*Goal of the exercise:* Give back every entry in full, exactly as it reads.

------ Dataset extract

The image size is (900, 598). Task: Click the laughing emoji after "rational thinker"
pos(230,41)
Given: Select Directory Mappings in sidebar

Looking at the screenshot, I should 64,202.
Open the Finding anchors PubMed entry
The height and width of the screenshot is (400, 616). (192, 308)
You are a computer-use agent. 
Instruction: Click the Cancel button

------------

*Task solution:*
The image size is (900, 598). Task: Click the laughing emoji after "rational thinker"
pos(230,41)
Given: Select Directory Mappings in sidebar

Looking at the screenshot, I should 64,202.
Open the Finding anchors PubMed entry
The height and width of the screenshot is (400, 616). (192, 308)
You are a computer-use agent. 
Instruction: Click the Cancel button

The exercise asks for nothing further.